Objectives This is an exploratory study. The objective was to perform anthropometric and nutritional assessment of hospitalized patients with SLE and to identify any association between these measures and length of hospital stay.

Methods Patients with diagnosis of SLE who met the 2012 ACR/SLICC criteria, hospitalized in a single center between August 15, 2013 and January 15, 2014 were included. At hospitalization all patients were evaluated by a nutritionist, who collected anthropometric data, and calculate nutritional risk scores (Subjective Global Assessment (SGA) and nutritional risk index (NRI)), and by a rheumatologist who recorded the disease activity (SLEDAI 2K) and obtained the clinical data. The main outcome was duration of hospitalization, defined as the time until discharge or death.

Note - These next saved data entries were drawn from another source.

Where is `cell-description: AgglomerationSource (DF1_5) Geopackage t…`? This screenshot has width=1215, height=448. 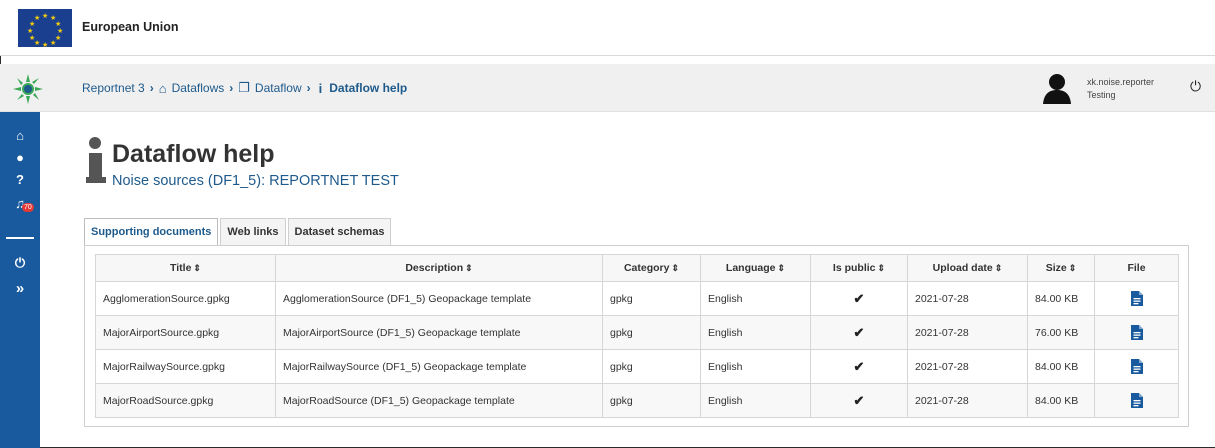
cell-description: AgglomerationSource (DF1_5) Geopackage t… is located at coordinates (439, 298).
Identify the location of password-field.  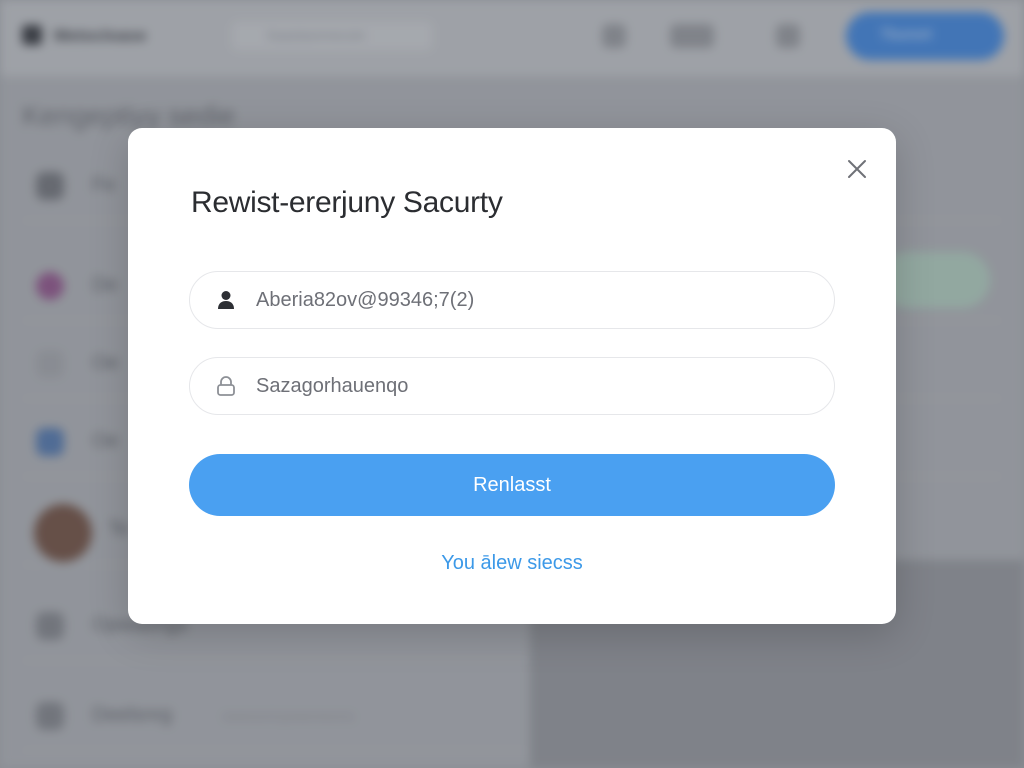
(512, 386).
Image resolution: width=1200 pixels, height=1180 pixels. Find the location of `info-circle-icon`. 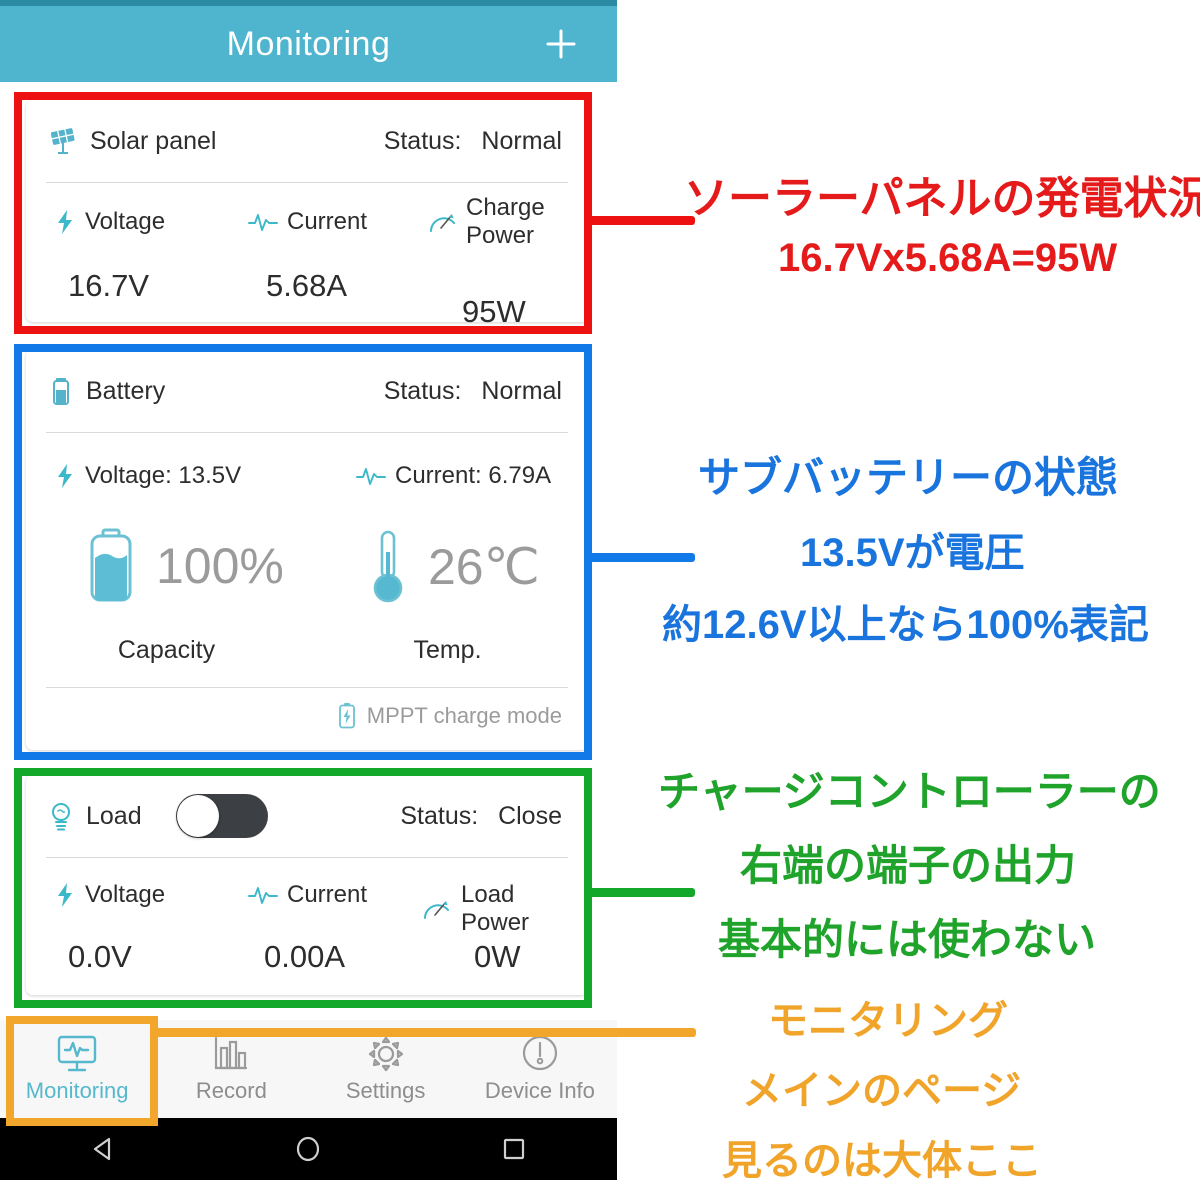

info-circle-icon is located at coordinates (540, 1054).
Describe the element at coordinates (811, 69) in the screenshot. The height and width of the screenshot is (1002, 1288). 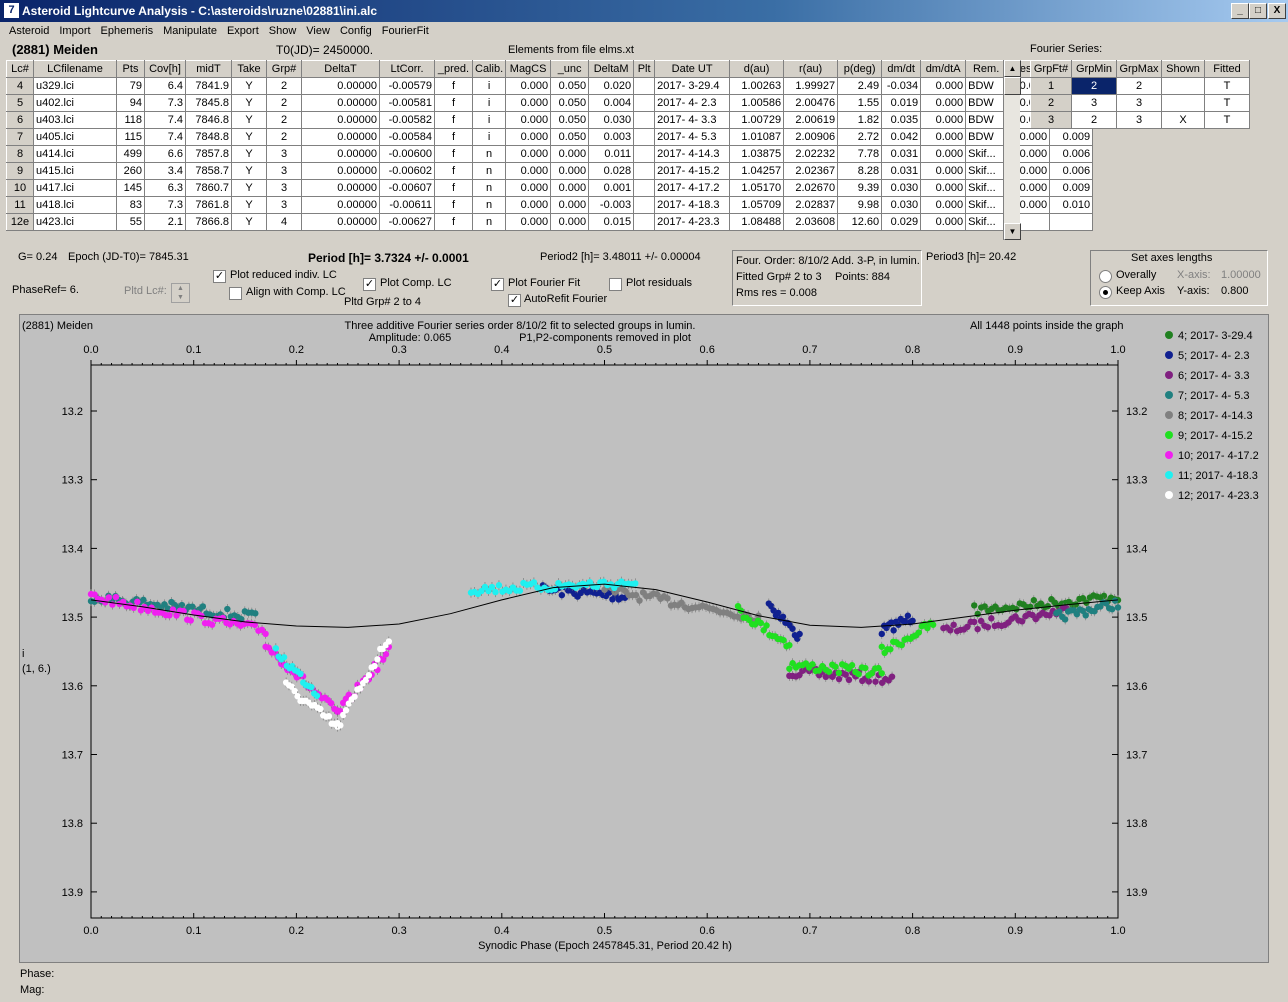
I see `lc-col-header: r(au)` at that location.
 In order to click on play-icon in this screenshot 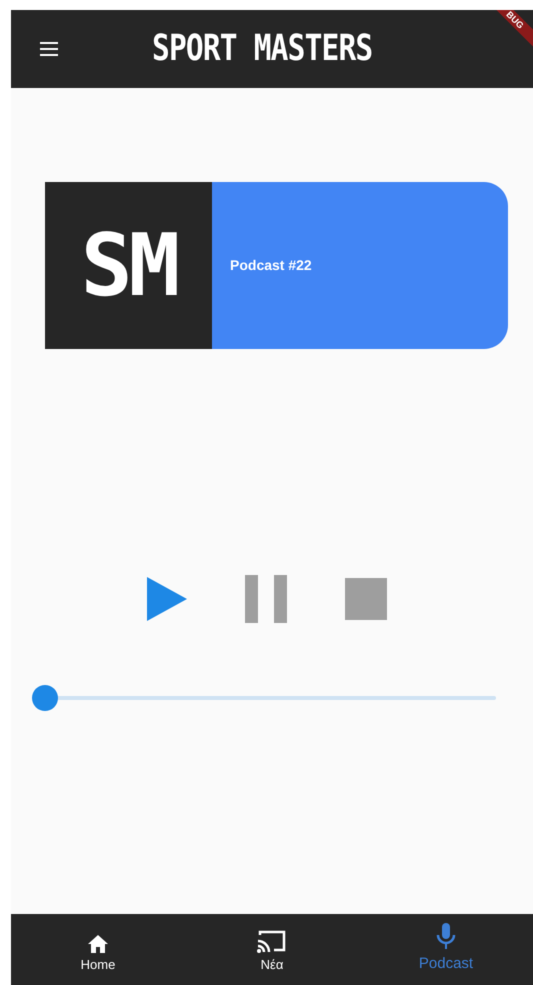, I will do `click(167, 599)`.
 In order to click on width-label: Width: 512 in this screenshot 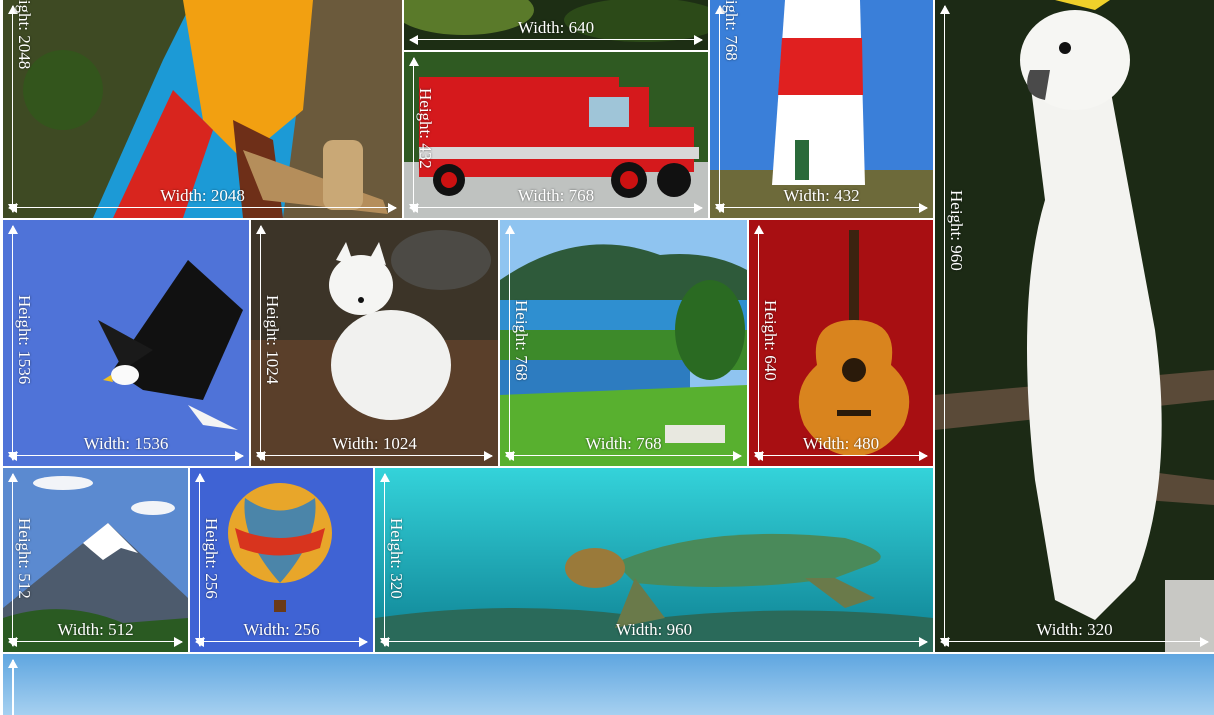, I will do `click(96, 630)`.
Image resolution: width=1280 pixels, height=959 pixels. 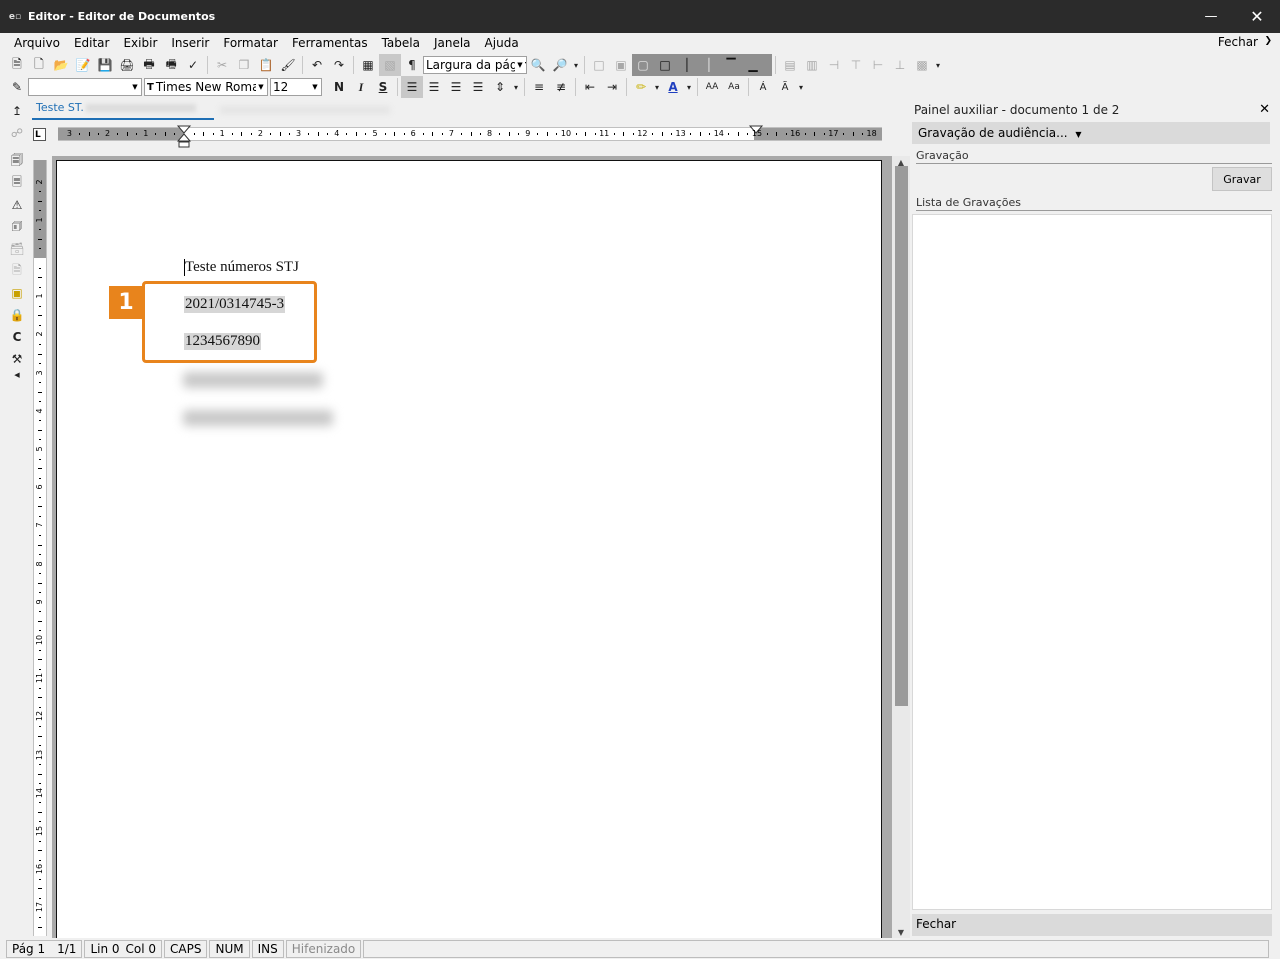 I want to click on zoom-in-icon: 🔎, so click(x=560, y=65).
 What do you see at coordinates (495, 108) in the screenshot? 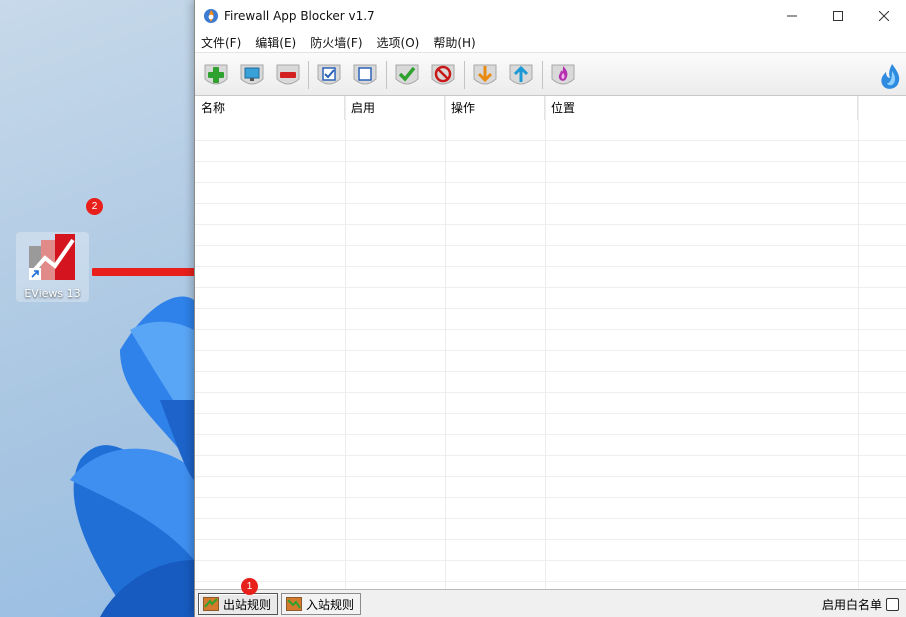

Results Twenty eight patients (24 women, 85.7%), with a mean age of 33.75±15.3 years were included. The time from diagnosis of SLE to the hospitalization was 12.21±10.9 years; according to SLEDAI (cutoff>6) 11 patients had active disease at the time of assessment. Mean of hospital stay was 9 days (min 2, max 33), none of the patients died during follow-up.

Considering body mass index, 2 patients (7.1%) were underweight, 17 (78.6%) eutrophic, 6 (21.4%) overweight and 3 (10.7%) were obese. Fourteen patients (50%) had A in the SGA, 6 (21.4%) had B and 8 (28.6%) C. According to the NRI values, we defined four grades of nutrition-related risk: i) major risk (NRI<83.5); ii) moderate risk (NRI 83.5–97.5); iii) mild risk (NRI 97.5–100); iv) No risk (NRI >100). Nine patients (32.1%) were classified as no risk, 3 (10.7%) as mild risk, 6 (21.4%) as moderate risk, and 10 (35.7%) as major risk.

None of the parameters had statistically significant correlation with the duration of hospital stay, however, when patients were classified according to the NRI in two groups (major and moderate risk vs mild and no risk) a longer stay among which were considered at higher risk was found, with a median length of hospital stay of 9 days (IQR 6.25-12.25) vs 5.5 days (IQR 2.75-8.5), p=0.036.

Conclusions This study provides useful data about the characteristics of hospitalized patients with SLE. The nutritional risk index is outlined as a useful tool for the evaluation of these patients. We are currently conducting a follow-up study with a larger sample size to confirm the findings observed.